Nous, Togolaises et Togolais, jeunes et moins jeunes, de toutes les religions, issus de toutes les régions du pays, vivant sur le territoire national ou hors du pays, provenant de diverses couches sociales, membres d’organisations de la société civile, et de partis politiques, refusant l’esclavage dont nous sommes menacés, avons donc décidé, au nom de notre mission de veille citoyenne, d’alerter et surtout de nous lever pour élever une vigoureuse et unanime protestation contre les violations de notre liberté de manifester.

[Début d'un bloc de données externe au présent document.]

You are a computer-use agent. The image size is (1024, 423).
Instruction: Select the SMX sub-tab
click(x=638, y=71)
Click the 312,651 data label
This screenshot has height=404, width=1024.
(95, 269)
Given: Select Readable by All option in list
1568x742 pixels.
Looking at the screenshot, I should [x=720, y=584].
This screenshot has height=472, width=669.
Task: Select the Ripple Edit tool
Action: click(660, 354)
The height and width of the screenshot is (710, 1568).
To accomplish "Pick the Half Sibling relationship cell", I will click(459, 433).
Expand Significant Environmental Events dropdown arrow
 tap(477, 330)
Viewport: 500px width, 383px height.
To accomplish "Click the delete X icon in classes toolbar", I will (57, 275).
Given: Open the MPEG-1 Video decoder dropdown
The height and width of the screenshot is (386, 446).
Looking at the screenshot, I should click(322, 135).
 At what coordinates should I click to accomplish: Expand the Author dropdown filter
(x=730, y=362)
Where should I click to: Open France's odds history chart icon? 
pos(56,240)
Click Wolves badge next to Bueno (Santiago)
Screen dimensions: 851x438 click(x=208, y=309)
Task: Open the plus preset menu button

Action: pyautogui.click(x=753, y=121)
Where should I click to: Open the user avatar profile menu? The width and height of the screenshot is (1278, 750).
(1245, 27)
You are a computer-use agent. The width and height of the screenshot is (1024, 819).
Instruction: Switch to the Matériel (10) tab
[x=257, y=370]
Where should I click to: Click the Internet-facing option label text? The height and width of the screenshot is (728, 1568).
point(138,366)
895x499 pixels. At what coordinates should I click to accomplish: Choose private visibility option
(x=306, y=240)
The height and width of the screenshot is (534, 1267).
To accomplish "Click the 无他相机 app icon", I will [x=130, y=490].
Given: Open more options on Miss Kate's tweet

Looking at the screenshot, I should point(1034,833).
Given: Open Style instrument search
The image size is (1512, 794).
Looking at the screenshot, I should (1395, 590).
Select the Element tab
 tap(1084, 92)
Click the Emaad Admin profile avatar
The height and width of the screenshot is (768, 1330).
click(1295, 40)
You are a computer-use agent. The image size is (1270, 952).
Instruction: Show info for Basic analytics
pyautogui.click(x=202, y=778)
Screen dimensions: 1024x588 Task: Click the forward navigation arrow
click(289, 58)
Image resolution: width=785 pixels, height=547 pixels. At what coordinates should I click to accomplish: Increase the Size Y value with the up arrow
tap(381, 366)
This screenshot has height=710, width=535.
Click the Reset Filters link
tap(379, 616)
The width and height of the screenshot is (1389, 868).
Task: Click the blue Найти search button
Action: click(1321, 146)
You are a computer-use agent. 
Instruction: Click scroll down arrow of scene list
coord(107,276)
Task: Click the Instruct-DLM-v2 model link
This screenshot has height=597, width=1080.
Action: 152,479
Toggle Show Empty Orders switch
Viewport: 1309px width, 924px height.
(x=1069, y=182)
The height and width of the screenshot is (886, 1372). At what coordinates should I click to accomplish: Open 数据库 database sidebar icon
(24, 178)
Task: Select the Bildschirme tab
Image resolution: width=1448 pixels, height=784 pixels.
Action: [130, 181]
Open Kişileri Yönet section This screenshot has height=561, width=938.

  • Nous en appelons à la communauté africaine, à la communauté internationale ;
  • Nous en appelons à toutes les organisations dédiées à la défense des libertés publiques ;
  • Nous en appelons à tous les hommes et femmes de bonne volonté qui luttent comme défenseurs des droits humains.

On tente de bâillonner le peuple togolais, on tente de le priver de toute parole!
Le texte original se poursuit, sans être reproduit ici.